Serais-tu hyperactive et donc dirais-tu que tu t’ennuies facilement ?
Ca, c’est possible ! (rires) Je pense que c’est aussi pour cela que je fais souvent beaucoup de choses ; j’ai besoin que ça rebondisse en permanence. J’ai besoin de voir du monde et de faire des choses. Je pense d’ailleurs que c'est plus un défaut qu’une qualité mais je n’ai pas atteint l’état de sagesse où j’arrive à rester assise et à m’émerveiller de tout ; c’est quelque chose qui va vite m’angoisser. Je pense que je peux être un peu anxieuse et justement, j’ai besoin de tout le temps faire des choses.

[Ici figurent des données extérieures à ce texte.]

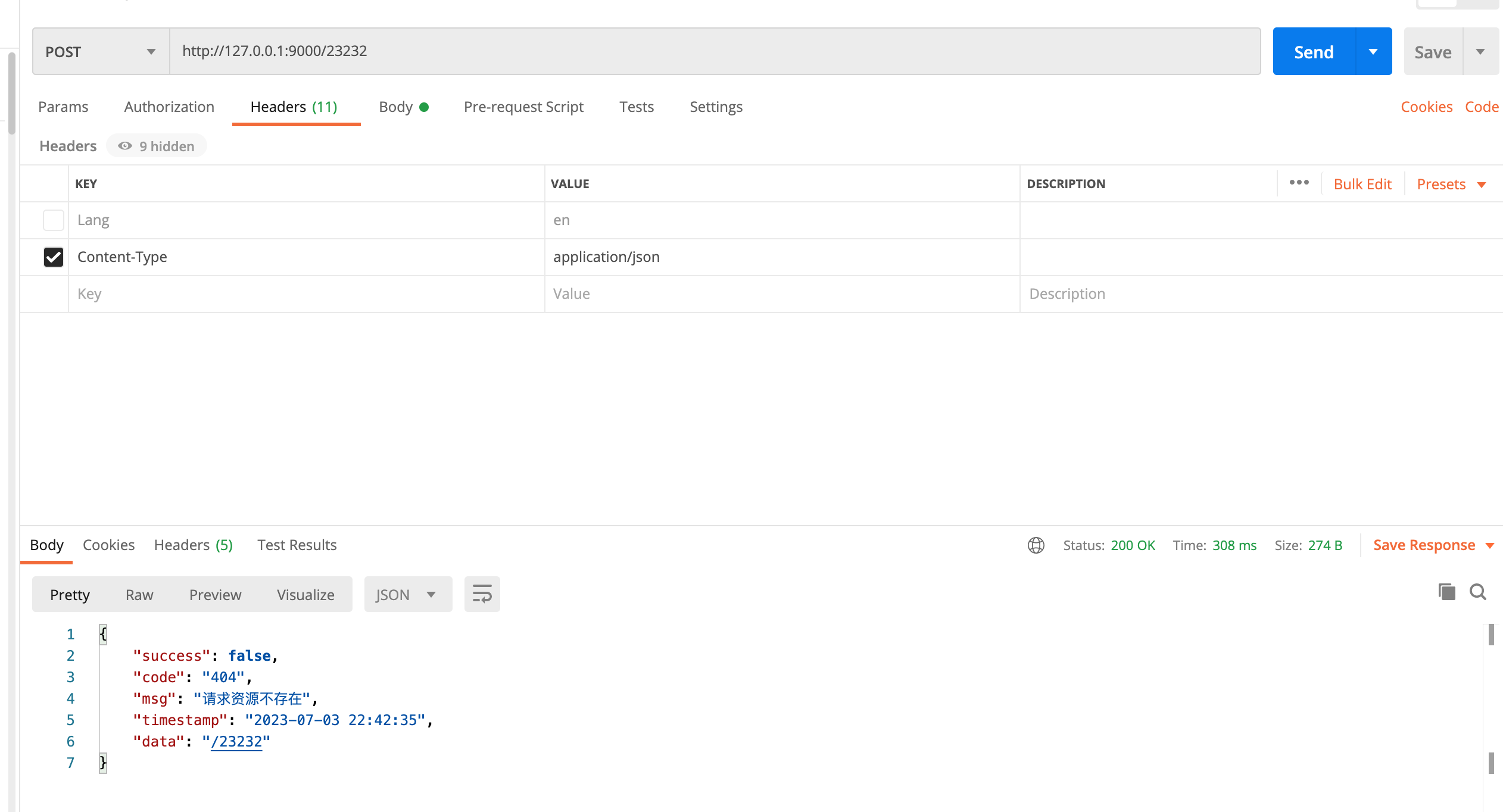Click the Bulk Edit link
This screenshot has width=1503, height=812.
[x=1362, y=185]
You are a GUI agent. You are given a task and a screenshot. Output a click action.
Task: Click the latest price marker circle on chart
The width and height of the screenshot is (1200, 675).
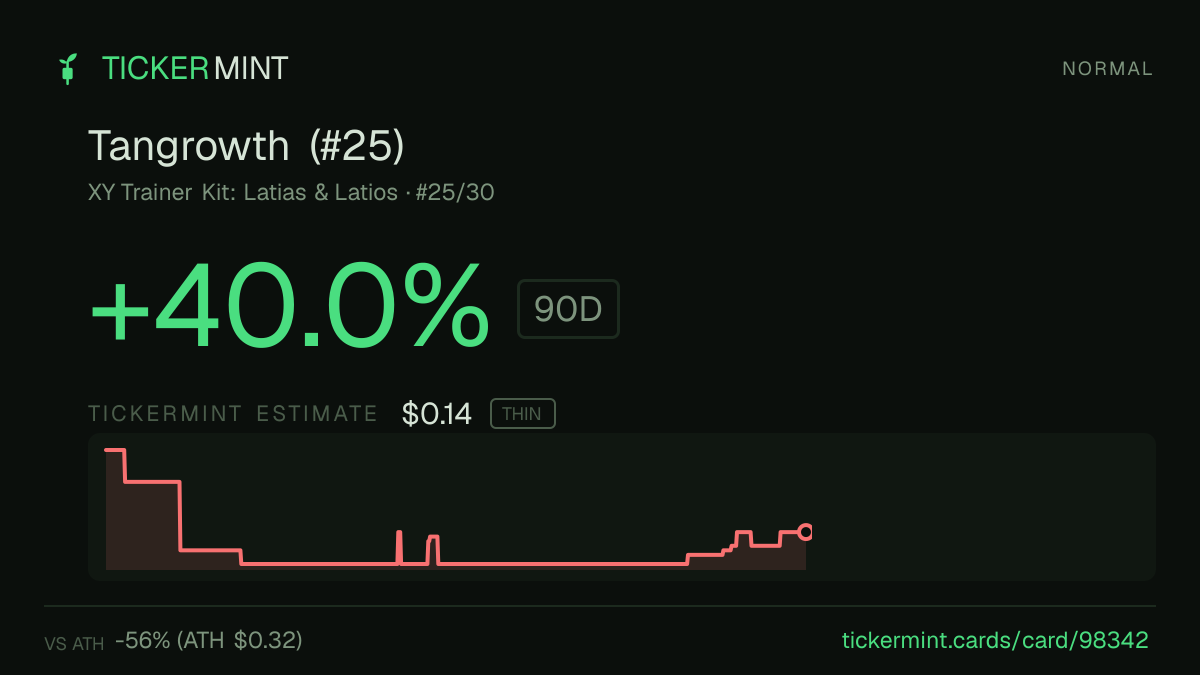(805, 532)
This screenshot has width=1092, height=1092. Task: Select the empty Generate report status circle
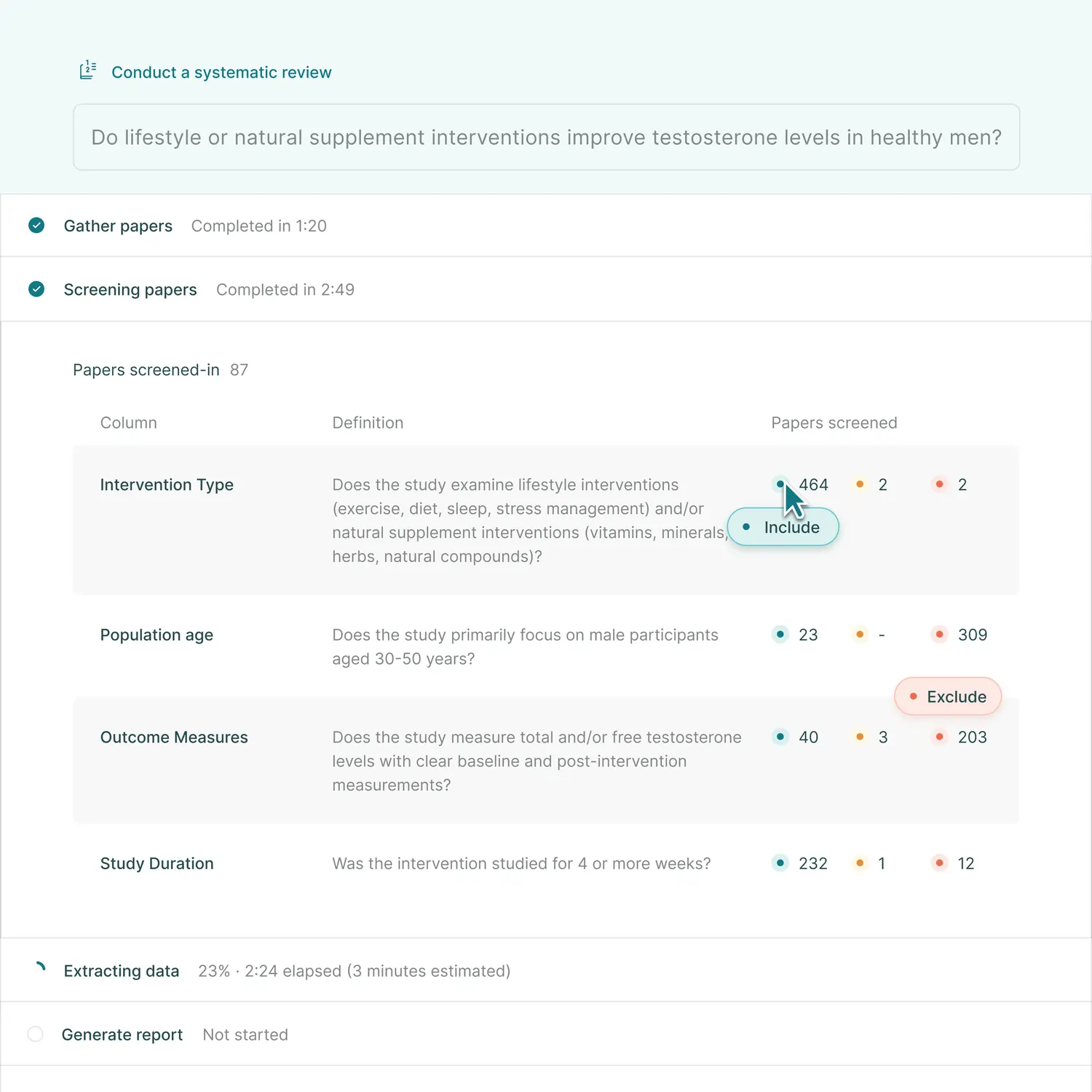tap(35, 1034)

Peux-tu nous parler de tes envies visuelles pour la mise en images de « Je M’Ennuie » ?
Je voulais que ça concorde avec le titre mais après, on fait vite le tour de l’ennui. Dans ce clip, on me voit bailler et ne rien faire mais ça va trente secondes. J’ai donc essayé d’avoir un vrai parti pris visuel. J’ai réalisé ce clip avec mon amie Anne-Charlotte Pascal et François Vogel qui fait des effets visuels ; beaucoup de déformations. L’idée était de montrer l’ennui de par des scènes très simples et une déformation d’images comme si on étirait le temps ; comme s’il y avait quelque chose d’infini, d’un peu chewing-gum qui se décomposait. On me voit apparaître démultipliée comme si j’étais clonée partout pour montrer que je m’ennuie ici, là, là-bas.
Qu’annonce « Je M’Ennuie » et « Take Me Away » ?
Ces deux titres en annoncent d’autres et normalement un album. Je ne sais pas quand ce disque sortira car je travaille encore dessus. L’idée est de faire du live avec ce disque et pour le moment, c’est un peu compliqué même si cela reprend progressivement. Comme c’est un nouveau projet, j’aimerais pouvoir sortir ce disque au bon moment afin de le défendre sur scène sinon ce serait un peu dommage.
Ton précédent disque avait été remixé, « Je M’Ennuie » va-t-il l’être dans les prochaines semaines ?
Surprise ! Peut-être ! (Rires)
Qui retrouve-t-on dans ta culture musicale ?
Il y a beaucoup de monde. Mes influences sont très éclectiques. J’écoute beaucoup la musique des années 80 ; elle peut être Française avec notamment Les Rita Mitsouko, Jacques Dutronc, Daniel Balavoine, Allemande avec Nina Hagen et D.A.F, Anglaise avec Public Image Limited…J’ai écouté beaucoup de Punk Français notamment les Bérus. J’ai l’impression d’avoir deux pôles d’inspiration ; un côté très Punk/New Wave Anglais très froid et un autre très Ambient/Expérimental car j’ai beaucoup écouté « Evening Star » de Brian Eno et Robert Fripp. J’aime bien également The White Noises et toute la musique des années 60-70, les choses un peu répétitives et basées sur les émotions.
Qu’aimerais-tu véhiculer avec ton projet musical ?
Je pense que je n’essaie pas de me poser cette question, c’est difficile de te répondre car pour moi, tout est du côté de l’expérience, j’essaie juste d’exprimer de manière honnête ce que je ressens au moment où je le ressens ; sachant que tout peut changer. Aujourd’hui, je vous dis cela sans savoir comment cela va être interprété et à la limite, ça ne m’appartient plus. Ma seule mission est d’être honnête envers moi-même et envers ce que je fais. Je n’ai pas un but précis.